3 Replies Latest reply on Dec 23, 2011 10:01 AM by Stephen Huston

    Portal move lines




      here I come again with some questions about FileMaker portals.


      Is it possible to do some manipulations to a portal like you would do in a simple excel spreadsheet i.e. move a line up, down, insert a line etc ...




        • 1. Re: Portal move lines

          Related records in a portal are displayed in creation order or the sorted order of the portal or relationship. In order to move a portal row up or down one row, you need to change the sort order. This can be done by manipulating the value in a field on which the sort is based upon (usually with the Set Field script step). I don't have an example file of how to do this but maybe someone else will here. I will caution you to watch out about record locking if this solution is to be used in a multi-user environment.

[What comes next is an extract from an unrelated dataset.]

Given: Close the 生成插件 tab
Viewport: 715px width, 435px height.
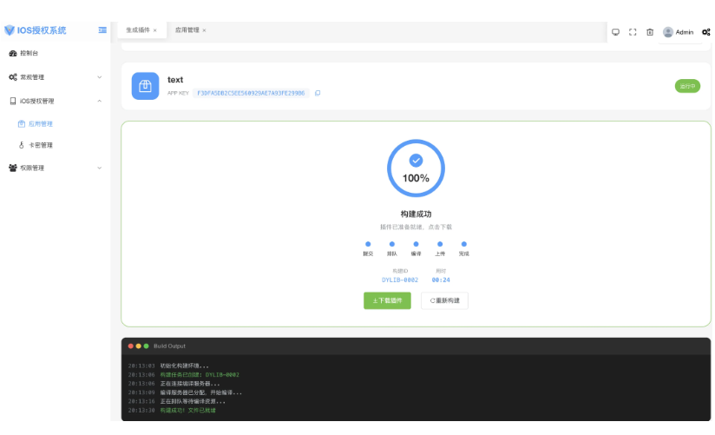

          • 2. Re: Portal move lines

            There are lots of different ways to change the order of records in a portal, but at a very very basic level to create a custom order you can create a field in the table that the portal is pointing to called Order and then put that field into the portal. Have the portal sort decending by the Order field. Then when in browse mode start numbering the portal rows from 1 to X. Once you click out of the portal the rows will resort to the order you've given it.

            • 3. Re: Portal move lines
              Stephen Huston

              Hi Fred,


              Building on Chris' idea:


              If you make this sorting field a true number field, you can use decimal places to force a record to sort between two others without having to renumber anything but the one record you want to move (i.e. number it 5.5 to force it between 5 and 6, or even 5.15 to force it between 5.1 and 5.2). Decimals won't require that you ever renumber more than the one you're moving, unless you really want to clean them up for aesthetic reasons.


              Not especially elegant, but simple kludges often work fine for seldom-needed tasks, manual overrides, and particularly for power-users.